---=Chapter 4: I'm going to get shot.---=
The paralyzing weight had vanished, and I was back in the car. The fever dream of a moment ago—the webs of light, the sinking feeling of despair—all of it was gone.
I looked around, trying to orient myself. Jon and Nia were also gone. Not gone like Titus, at least I hoped not, just not in the car with me. I wanted to believe I'd just been dreaming, and Jon was fine, Nia and Titus too. Though, I didn't think Titus was coming back—not unless I'd dreamt the whole day. At the moment, all I knew was that I was fine, which meant Jon and Nia could also be alright. We'd been in an accident, and I lost consciousness. It would make sense if everything after that was just an intense dream or something.
Climbing out of the car felt like Déjà vu, except my movements felt weak and my muscles rubbery. I felt off, almost delirious, as I pulled myself out of the car; I had to shut my eyes to stop the world from spinning. Stepping out of the car, I looked around; it was foggy, just like in the dream, except the fog was now tinted both blue and green. Also, I was alone.

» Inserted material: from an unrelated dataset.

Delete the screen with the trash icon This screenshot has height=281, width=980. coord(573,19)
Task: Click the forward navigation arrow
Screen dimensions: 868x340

It was quiet, and I stared at the vortex wall I'd just watched so many cars drive into and shook my head at the thought of the lives just lost. They'd raced ignorantly to a quick and painless death. It was probably one of the better ways to go, but it seemed so… wrong. They died while being both incredibly stupid and incredibly unaware of the fact. It was almost unforgivable.
I didn't see Jon. He'd probably taken Nia into the hospital. I couldn't see the hospital in the fog, but it should be hard to miss if I got closer. I began to walk that way and raised my hand to my mouth to call Jon's name.
No sound came out.
I pulled up short and tried again, but no words or even rasping came out. Rather than shouting, I cleared my throat and tried to talk at a normal volume, thinking I might have strained my throat at some point. It didn't help.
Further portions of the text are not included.